◆ What the task asks: Print exactly the lines from the one that contains "Task: Open the" through the final line of the entries below, both included, and nothing else; omit the pictures.
--
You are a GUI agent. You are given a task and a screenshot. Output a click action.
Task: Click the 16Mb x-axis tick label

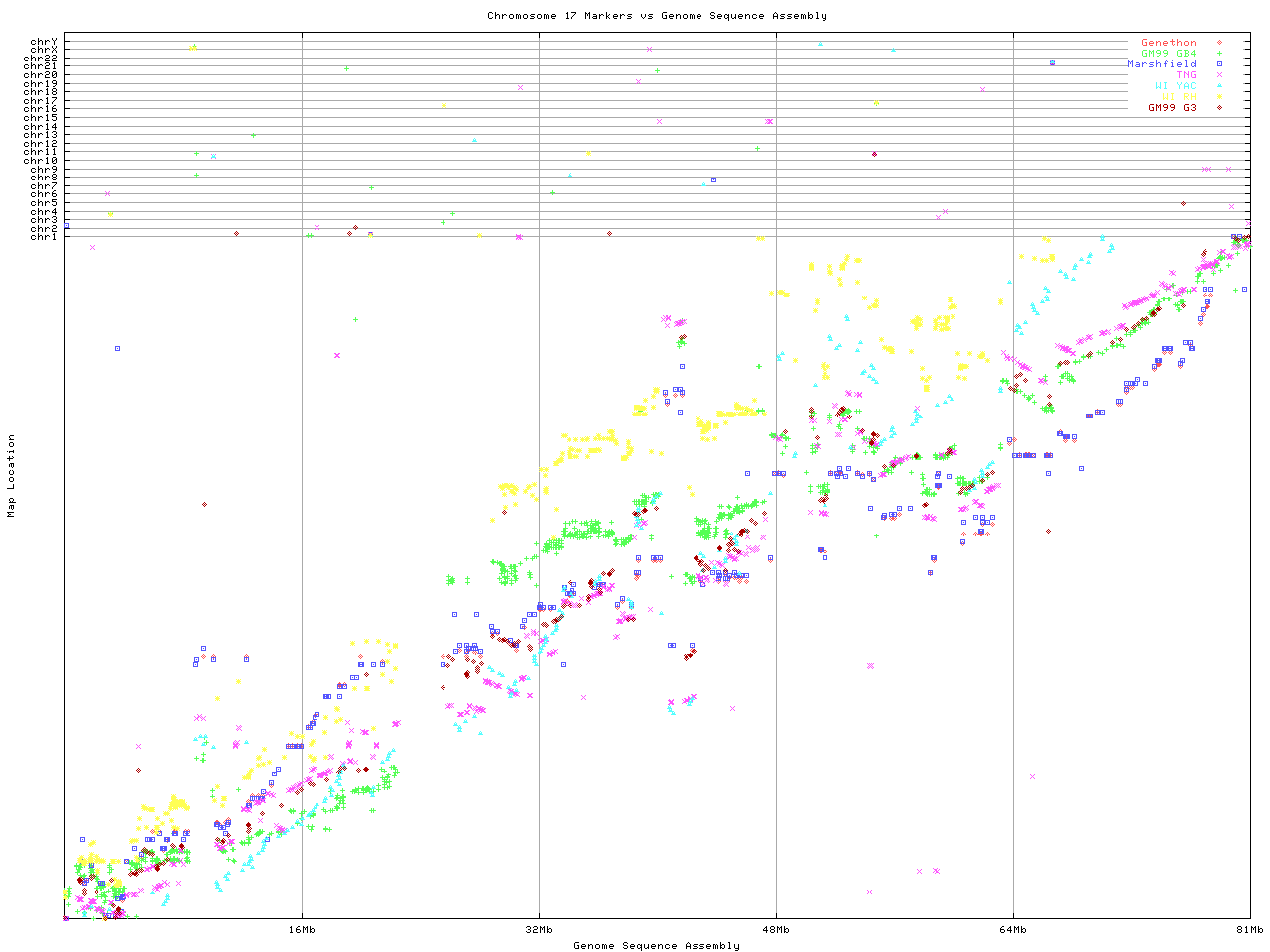(x=302, y=930)
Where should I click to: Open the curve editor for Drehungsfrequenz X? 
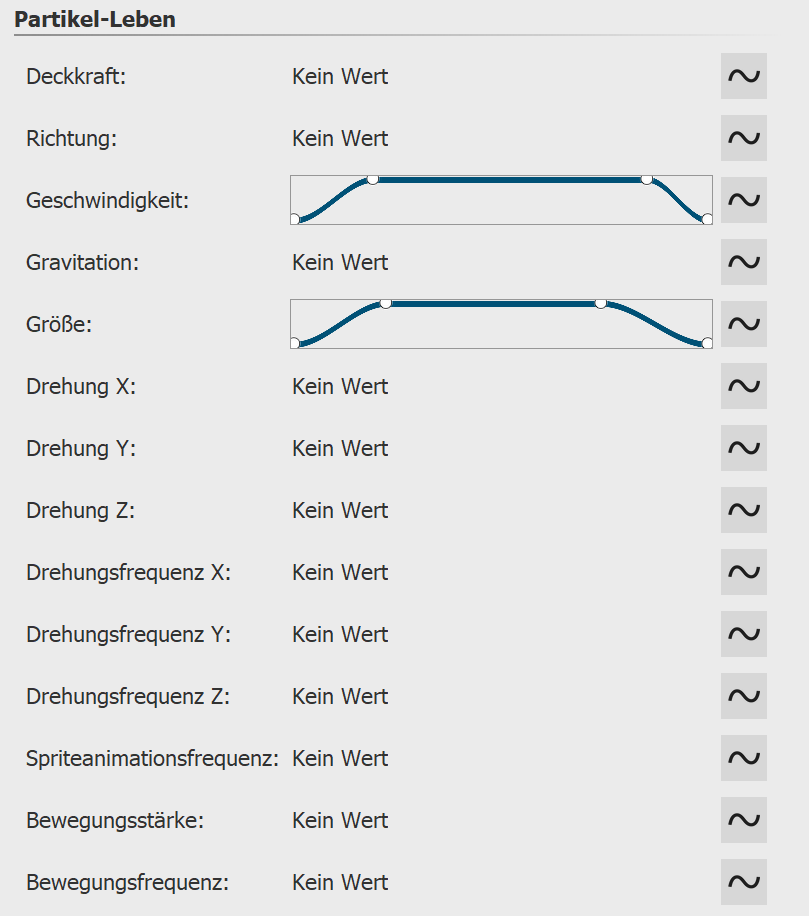(x=744, y=572)
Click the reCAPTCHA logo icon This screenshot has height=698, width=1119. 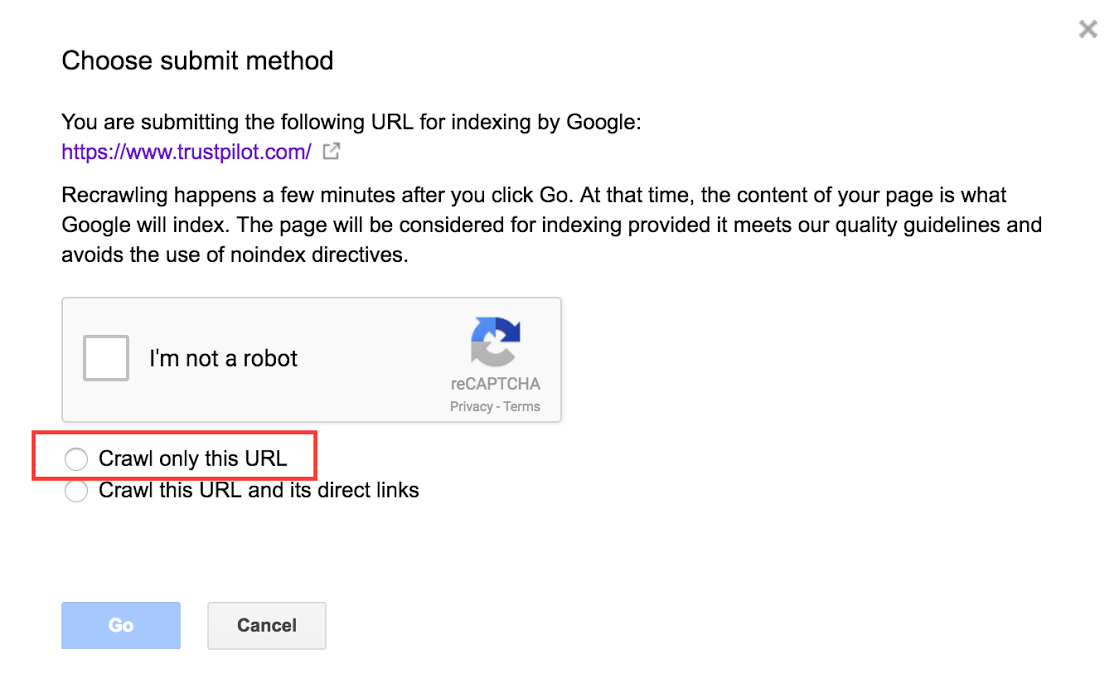pyautogui.click(x=495, y=341)
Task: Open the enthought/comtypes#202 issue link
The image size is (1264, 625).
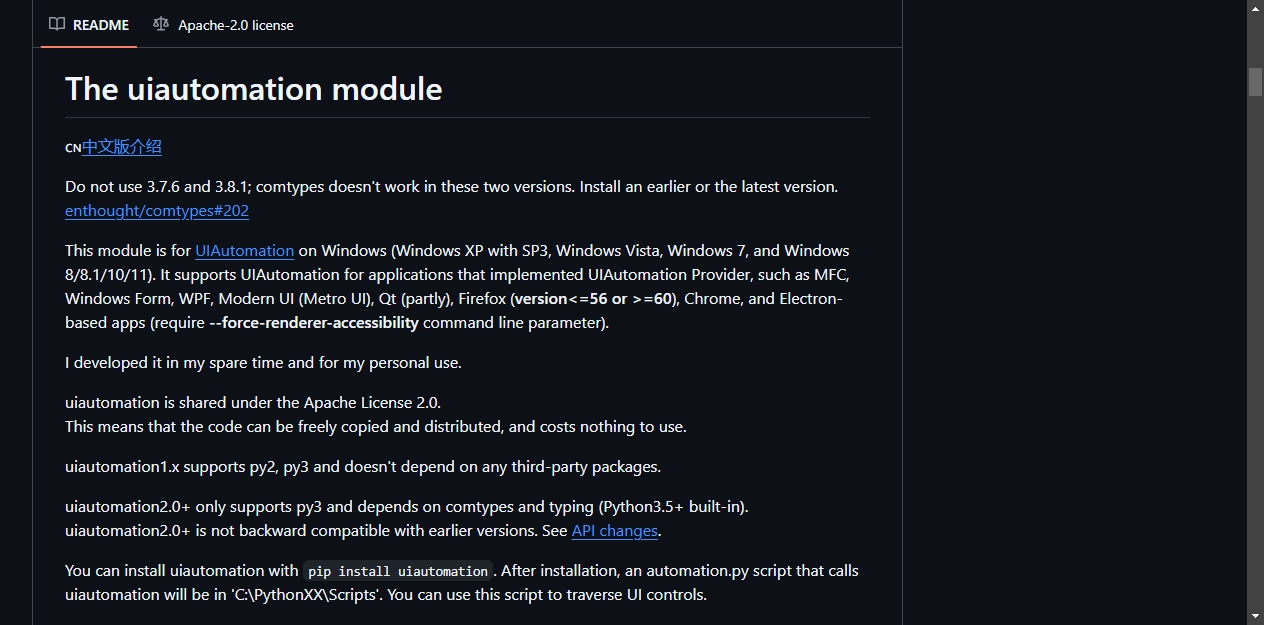Action: click(157, 211)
--
◆ Solved problem:
Task: Open the enthought/comtypes#202 issue link
The image size is (1264, 625).
Action: click(157, 211)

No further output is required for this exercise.